Fast-money quants like commodity-trading advisers are sitting on a $302 billion record short bet in bonds, according to Scott Rubner, a managing director at the bank who has studied the flow of funds for two decades.
“We are in early innings of the short-cover rally,” Rubner said. “We have seen a shift from fundamentals to technicals in November given the return of corporate buybacks, large systematic demand in fixed income and equities, short covering in popular thematic shorts, and increase in record low net hedge fund exposure.”
He estimates the cohort may snap up around $105 billion of bonds over the next month if prices remain largely unchanged — and as much as $456 billion if this week’s advance continues. The short positioning of CTAs in stocks could also lead to an $81 billion S&P 500 futures buying spree if the upside momentum holds.

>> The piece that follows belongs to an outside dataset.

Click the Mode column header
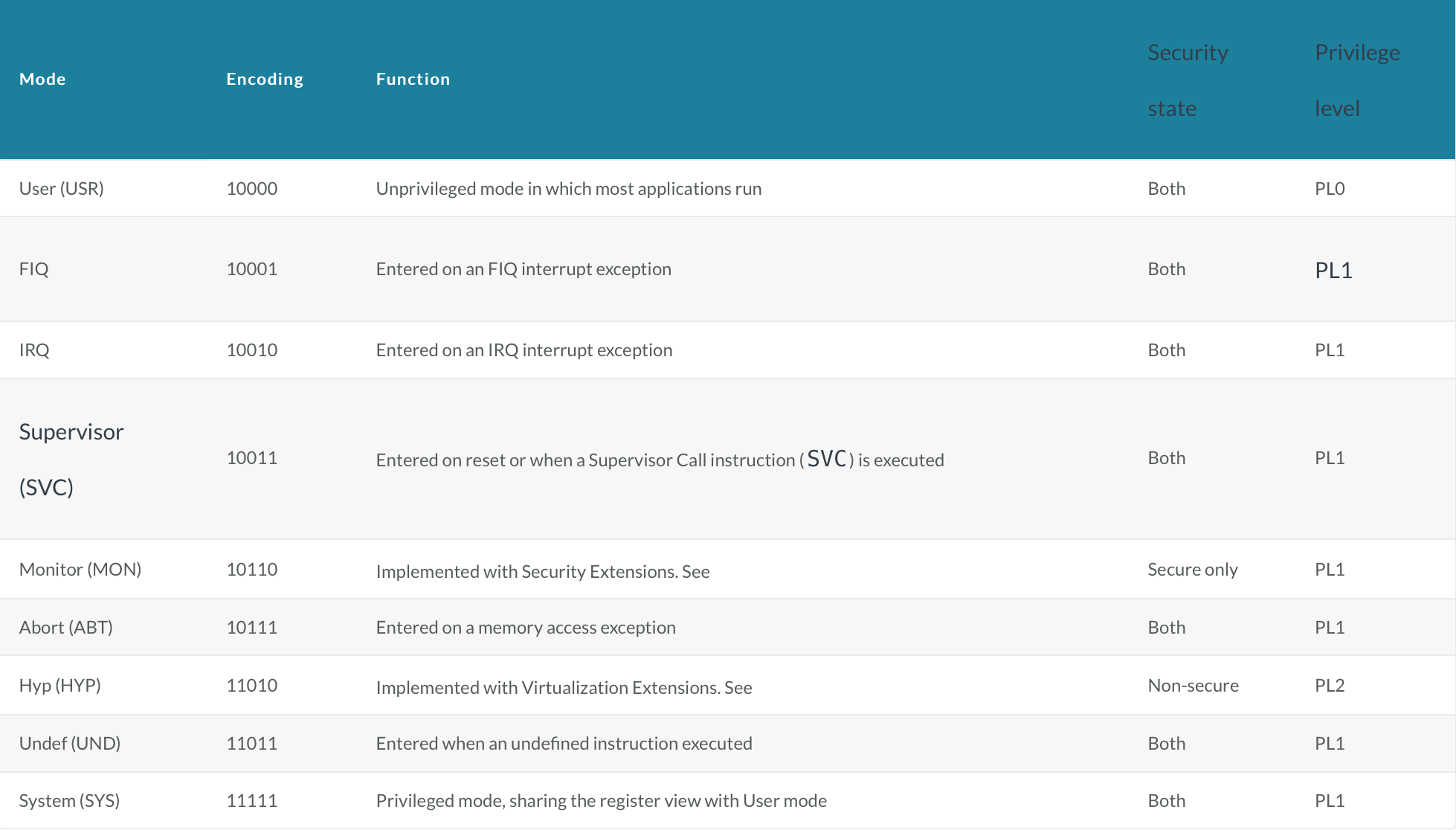Viewport: 1456px width, 830px height. click(x=42, y=79)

Among the week’s catalysts, two were straightforward. The US Treasury signaled Wednesday it plans to slow the rate of growth in quarterly debt sales, quelling — for now — worst-case anxieties that surging supplies of government bonds would elongate a nearly two-year rout in Treasuries. And Friday’s weaker-than-expected employment report suggested the labor market was succumbing to the Fed’s efforts to cool it.

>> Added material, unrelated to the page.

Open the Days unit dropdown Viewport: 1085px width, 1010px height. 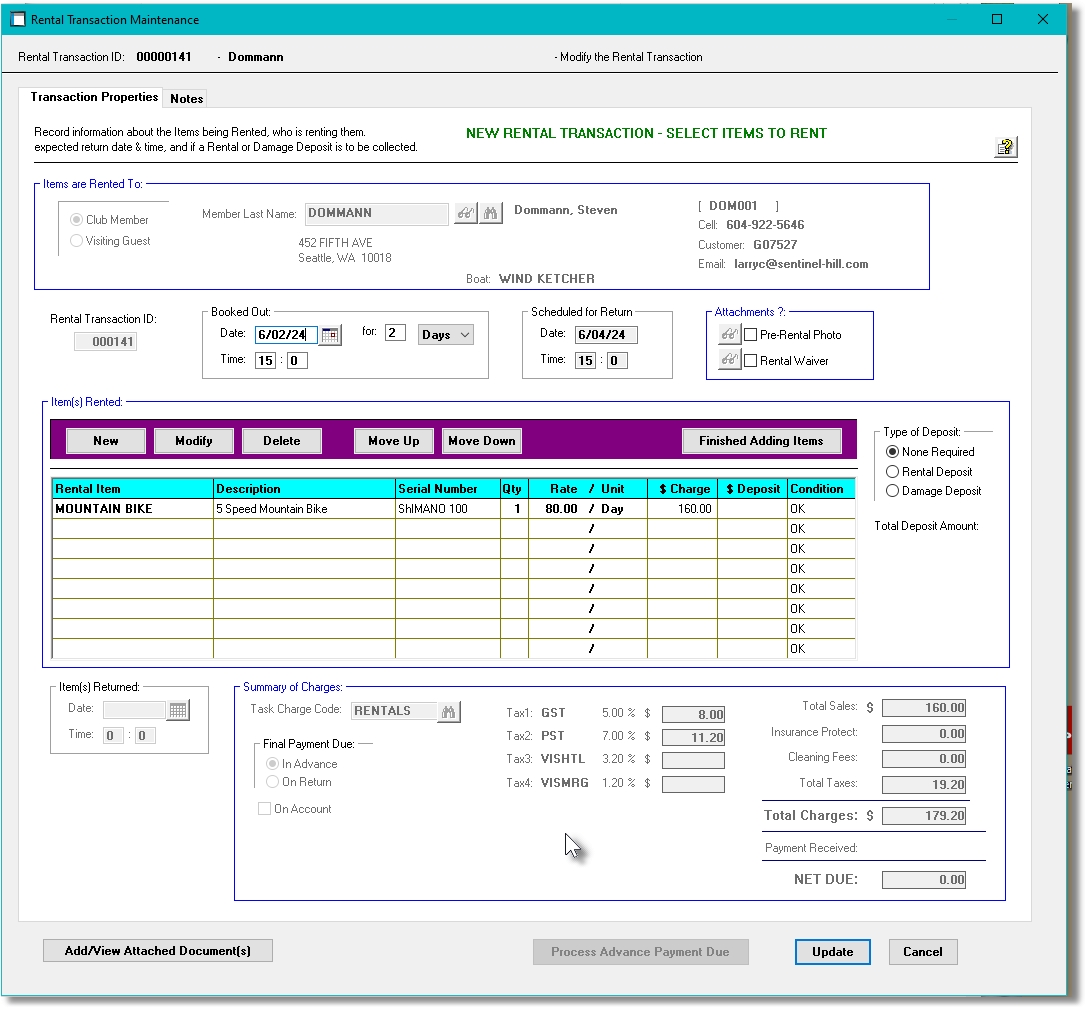pyautogui.click(x=446, y=334)
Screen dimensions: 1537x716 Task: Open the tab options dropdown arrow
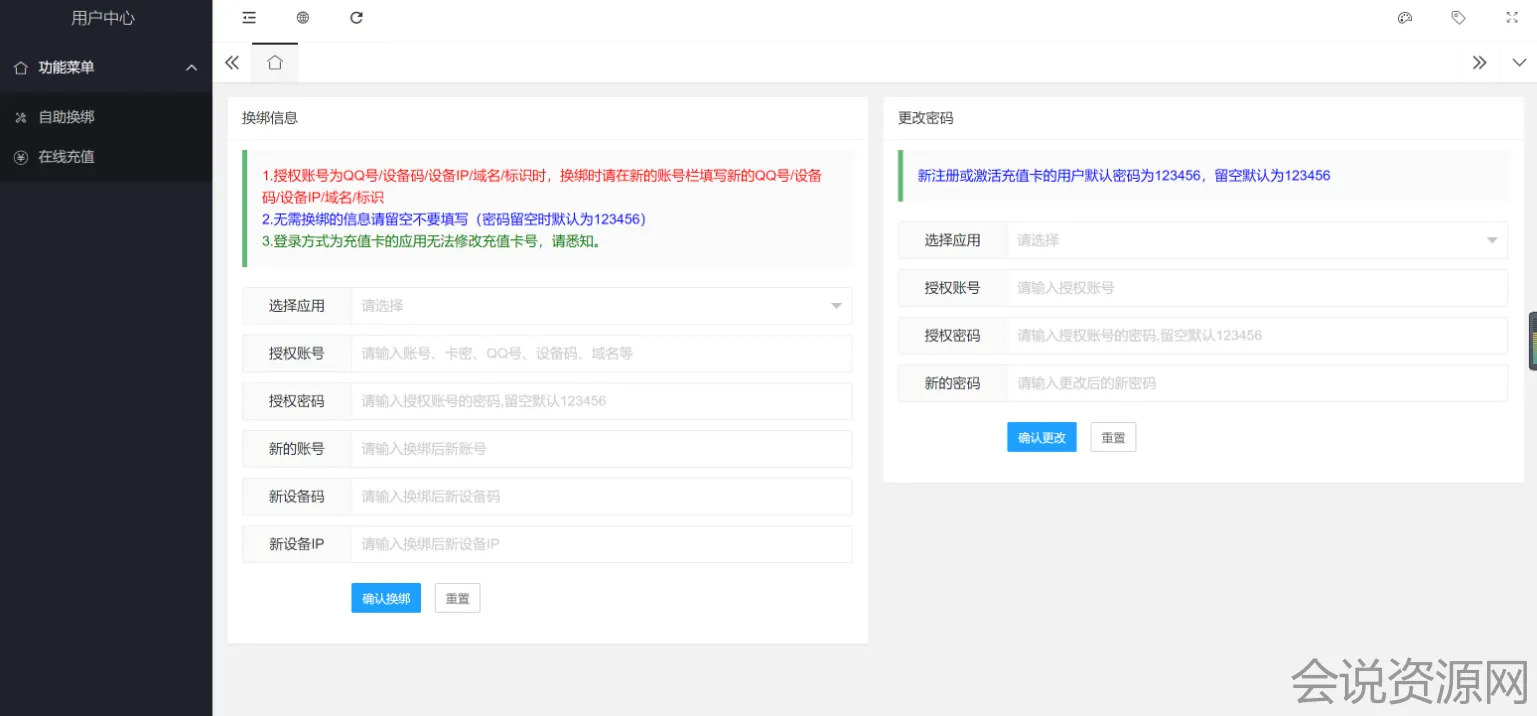(x=1518, y=62)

In between was an address by Powell that investors interpreted in a dovish fashion, despite repeated assurances from the Fed chief that decisions about future rate cuts have yet to be made and will depend on incoming data.
Traders keyed on Powell’s observation that rising long-term bond rates may work to subdue inflation by tightening the screws on the economy. They also cheered remarks implying that hawkish forecasts issued by central bankers in September are fading in relevance — “the efficacy of the dot plot probably decays,” he said, adding the rate-hike cycle has “come very far.”

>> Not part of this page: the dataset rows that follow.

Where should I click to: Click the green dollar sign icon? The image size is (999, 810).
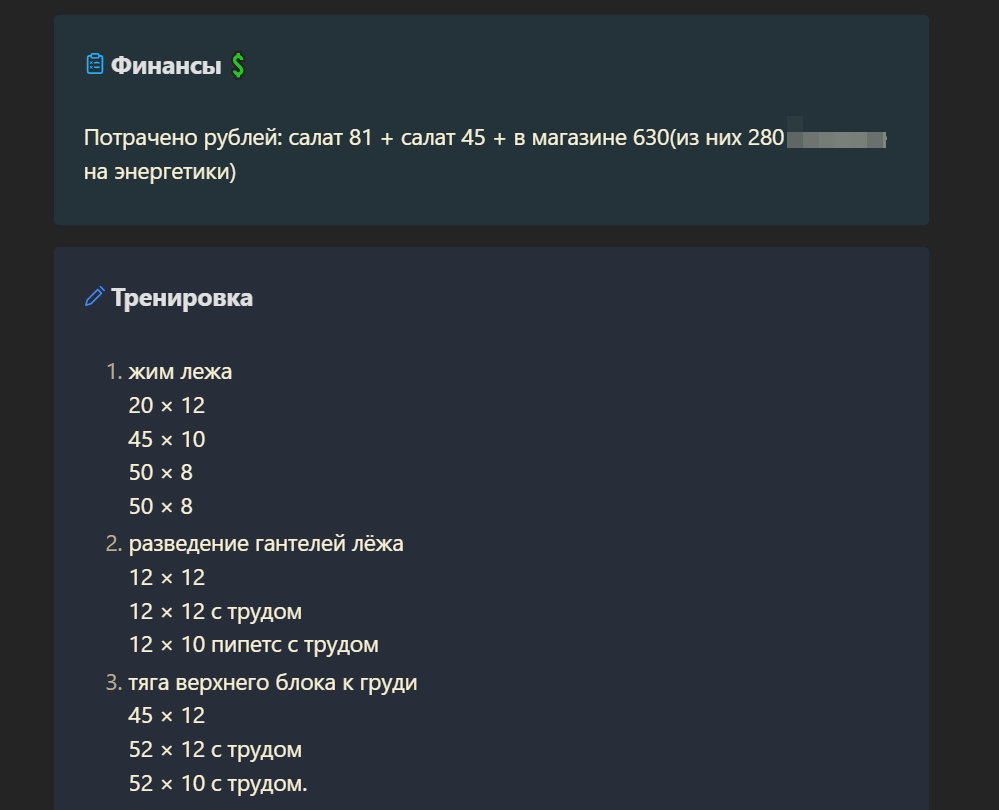click(x=238, y=65)
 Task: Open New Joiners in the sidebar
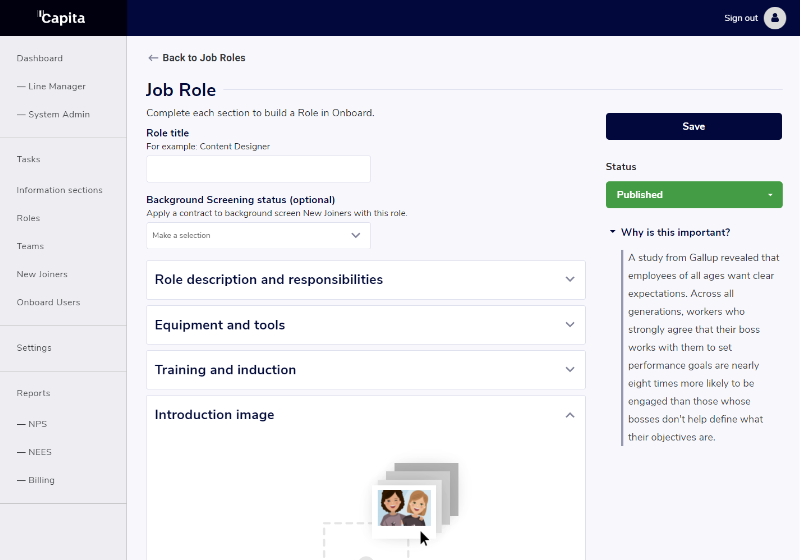(42, 274)
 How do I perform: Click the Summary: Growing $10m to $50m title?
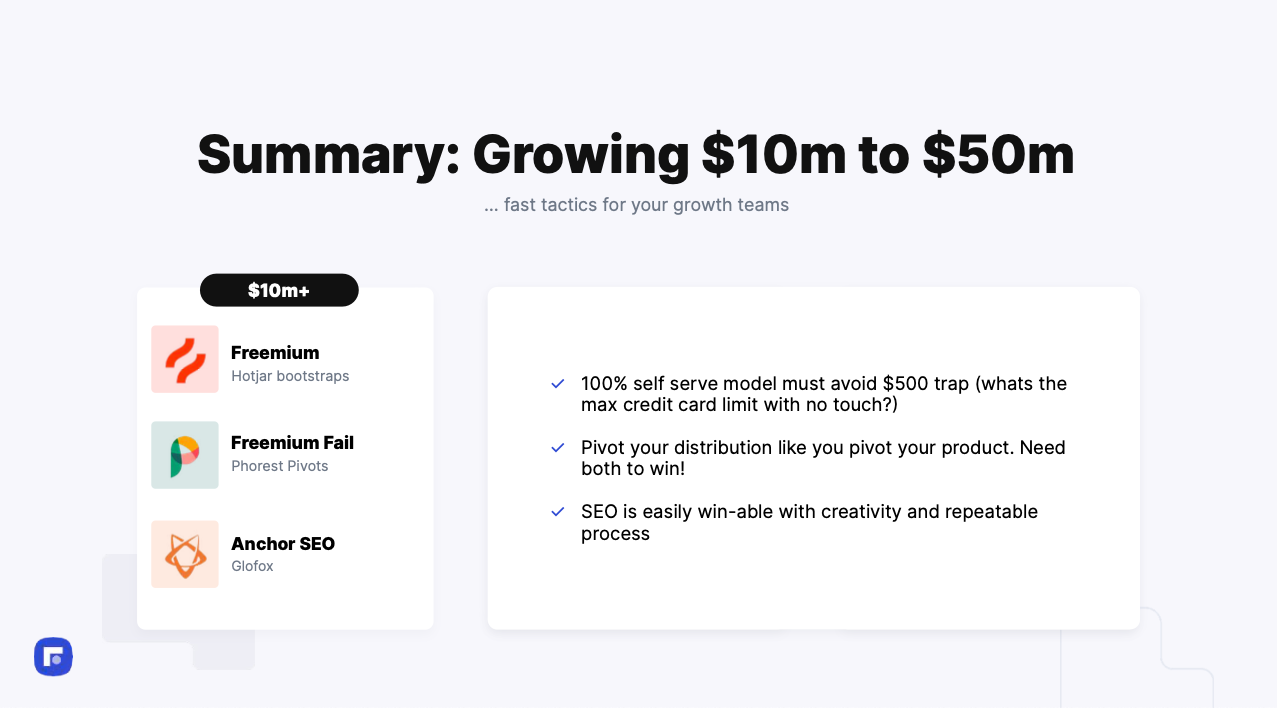pos(636,155)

“The Treasury and Fed responded to the market and now the market is responding to Treasury and Fed,” said Priya Misra, a portfolio manager at JPMorgan Asset Management. “Data this week supports the Fed patient stance. Risk assets will get nervous if a recession looks imminent but that’s not today’s story.”
Fed swaps now show traders see an only 16% chance of another hike by January, and have fully priced in a cut by June — instead of July.
For Emmanuel Cau, head of European equity strategy at Barclays Plc, “the macro environment remains precarious.”
“The bar is low for a bounce on rates relief and peak duration pain,” Cau wrote in a note. “Transmission mechanism from tighter monetary policy works with a lag and central banks are unlikely to reverse course unless something breaks.”